Os dois clérigos já não ouviram a resposta, nem prestaram atenção ao enigmático sorriso do peregrino que as sombras da noite escondiam. Entraram no templo esventrado em vários pontos e correram para junto do altar-mor. As vozes excitadas ecoavam ao fundo. Vislumbraram Antonio López Ferreiro que, juntamente com José Labin, estava encarregado da direcção das escavações, ao lado do mestre de obras Manuel Larramendi, do pedreiro Juan Nartallo e de um marquês galego, amigo do cardeal e que, a pedido deste, acompanhava os trabalhos desde o primeiro dia. O que aconteceu por aqui, amigos? Desta vez, senhor cardeal, parece que a sorte nos bateu à porta. Santiago fez mais um milagre, respondeu López Ferreiro. Os archotes deixavam adivinhar o brilho nos olhos daquele homem, tão interessado na arqueologia, antiguidades e tudo o que respeitasse à velha tradição compostelana.

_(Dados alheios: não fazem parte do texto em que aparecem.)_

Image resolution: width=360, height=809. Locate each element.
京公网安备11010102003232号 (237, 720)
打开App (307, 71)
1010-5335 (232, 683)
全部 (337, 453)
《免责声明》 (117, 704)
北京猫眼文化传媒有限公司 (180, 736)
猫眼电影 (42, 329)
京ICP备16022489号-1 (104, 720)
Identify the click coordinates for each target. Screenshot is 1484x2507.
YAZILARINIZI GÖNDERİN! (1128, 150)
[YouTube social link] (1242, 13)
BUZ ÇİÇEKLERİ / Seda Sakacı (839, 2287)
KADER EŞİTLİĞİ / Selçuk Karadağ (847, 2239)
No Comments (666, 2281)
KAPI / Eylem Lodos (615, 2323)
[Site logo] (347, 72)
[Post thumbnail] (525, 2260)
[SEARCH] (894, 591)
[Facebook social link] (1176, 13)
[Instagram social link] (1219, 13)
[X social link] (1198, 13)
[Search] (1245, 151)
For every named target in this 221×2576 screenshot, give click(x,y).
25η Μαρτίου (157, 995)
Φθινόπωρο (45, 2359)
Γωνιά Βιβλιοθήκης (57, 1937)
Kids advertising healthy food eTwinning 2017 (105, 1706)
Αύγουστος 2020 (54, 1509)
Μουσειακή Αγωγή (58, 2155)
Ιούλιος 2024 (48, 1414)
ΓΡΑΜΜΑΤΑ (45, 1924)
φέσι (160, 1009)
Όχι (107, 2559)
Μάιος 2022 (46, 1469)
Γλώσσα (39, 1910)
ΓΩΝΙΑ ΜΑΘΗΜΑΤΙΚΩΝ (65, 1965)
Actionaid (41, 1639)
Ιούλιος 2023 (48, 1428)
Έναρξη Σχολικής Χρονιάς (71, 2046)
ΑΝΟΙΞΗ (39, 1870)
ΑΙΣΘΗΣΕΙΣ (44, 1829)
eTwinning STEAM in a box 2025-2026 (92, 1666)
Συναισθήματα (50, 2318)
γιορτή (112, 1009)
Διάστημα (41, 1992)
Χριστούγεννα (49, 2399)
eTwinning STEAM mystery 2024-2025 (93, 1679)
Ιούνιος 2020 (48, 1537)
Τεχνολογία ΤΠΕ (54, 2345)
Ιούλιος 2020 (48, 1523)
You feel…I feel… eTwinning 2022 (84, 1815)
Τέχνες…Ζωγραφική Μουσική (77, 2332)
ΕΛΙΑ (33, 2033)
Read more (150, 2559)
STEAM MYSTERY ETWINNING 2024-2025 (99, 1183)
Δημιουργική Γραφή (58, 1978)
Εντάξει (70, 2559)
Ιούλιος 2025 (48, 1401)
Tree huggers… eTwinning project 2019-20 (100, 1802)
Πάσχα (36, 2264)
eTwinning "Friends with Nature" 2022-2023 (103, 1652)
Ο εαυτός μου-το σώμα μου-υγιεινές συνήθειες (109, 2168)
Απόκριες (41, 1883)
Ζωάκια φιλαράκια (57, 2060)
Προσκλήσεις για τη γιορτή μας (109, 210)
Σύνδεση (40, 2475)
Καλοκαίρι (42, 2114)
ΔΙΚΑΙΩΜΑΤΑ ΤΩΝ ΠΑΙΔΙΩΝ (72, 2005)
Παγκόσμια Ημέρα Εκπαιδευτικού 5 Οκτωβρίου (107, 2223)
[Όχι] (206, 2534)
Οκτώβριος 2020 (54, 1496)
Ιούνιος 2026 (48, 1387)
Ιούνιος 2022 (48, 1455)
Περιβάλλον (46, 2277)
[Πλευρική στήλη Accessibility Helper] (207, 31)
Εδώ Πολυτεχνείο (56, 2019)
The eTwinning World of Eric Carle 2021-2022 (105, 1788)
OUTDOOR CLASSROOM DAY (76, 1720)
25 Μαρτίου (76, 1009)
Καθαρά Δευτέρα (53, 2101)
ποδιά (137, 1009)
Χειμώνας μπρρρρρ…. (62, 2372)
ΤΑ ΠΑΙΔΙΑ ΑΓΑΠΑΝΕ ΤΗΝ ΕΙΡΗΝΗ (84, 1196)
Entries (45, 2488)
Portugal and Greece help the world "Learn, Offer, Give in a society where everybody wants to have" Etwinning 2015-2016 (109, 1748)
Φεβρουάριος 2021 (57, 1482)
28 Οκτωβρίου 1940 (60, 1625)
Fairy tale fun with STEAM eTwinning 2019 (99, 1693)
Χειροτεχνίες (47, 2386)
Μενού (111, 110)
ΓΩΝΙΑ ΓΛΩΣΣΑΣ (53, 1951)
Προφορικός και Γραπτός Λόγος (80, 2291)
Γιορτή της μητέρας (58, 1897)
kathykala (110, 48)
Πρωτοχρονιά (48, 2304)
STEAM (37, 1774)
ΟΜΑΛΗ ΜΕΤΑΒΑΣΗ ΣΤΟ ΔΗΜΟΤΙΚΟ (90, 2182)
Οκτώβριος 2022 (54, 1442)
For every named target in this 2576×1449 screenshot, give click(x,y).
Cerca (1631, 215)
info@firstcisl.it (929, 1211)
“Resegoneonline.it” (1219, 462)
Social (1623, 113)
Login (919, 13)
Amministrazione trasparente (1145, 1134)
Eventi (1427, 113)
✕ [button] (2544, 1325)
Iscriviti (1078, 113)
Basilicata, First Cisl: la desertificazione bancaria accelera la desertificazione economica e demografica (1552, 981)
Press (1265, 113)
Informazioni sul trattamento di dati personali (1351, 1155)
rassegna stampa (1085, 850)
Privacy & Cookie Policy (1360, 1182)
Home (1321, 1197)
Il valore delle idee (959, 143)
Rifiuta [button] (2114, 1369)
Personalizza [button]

Vá, Nartallo, conta lá ao senhor cardeal o que descobriste! Depois de retirarmos a lousa, debrucei-me no buraco e vi um túmulo que parece ser de pedra e tijolos, respondeu um homem moreno, baixo e ralo de cabelos, com as mãos e a cara sujas de pó. Está lá no fundo! Só um?!, perguntou o cardeal, apreensivo. Era suposto serem três… Hummm… este pode ser o primeiro. Ou, quem sabe…, dom Miguel coçava o queixo, enquanto pensava. Vá, toca a destapar isso e vamos ver o que há! O coração de Nartallo batia forte e sem compasso. Encheu o peito de ar, procurando acalmar as emoções. Era um homem simples, do povo, profundamente devoto do apóstolo, a viver um momento mágico ao lado de gente influente, que nele confiava para descobrir a mais sagrada relíquia do ocidente. Comovido, desceu pelo buraco, entrou terra adentro, com um candeeiro de petróleo na mão. Pousou-o junto ao túmulo, para lhe alumiar o sagrado labor. Com um martelo e um escalpelo tirou dois tijolos laterais do sepulcro. Os ladrilhos caíram no chão. Pegou no candeeiro e deu luz ao interior. Argggghhh…, gritou, recuando, como se tivesse apanhado um murro no estômago. O que foi?!, interrogou Ferreiro de imediato, na parte de cima. O pedreiro tossia e não conseguia articular as palavras. Nartallo! Larramendi enfiava a cabeça na abertura da laje. O que se passa, homem?! Um nervoso miudinho corroía os ventres dos clérigos». In Alberto S. Santos, O Segredo de Compostela, Porto Editora, 2013, ISBN 978-972-068-096-9.

Cortesia de PEditora/JDACT

A Profecia de Istambul. Alberto S Santos. «Maria puxou para si o esposo, encostando-se, ambos, a uma mesa, peito contra peito…»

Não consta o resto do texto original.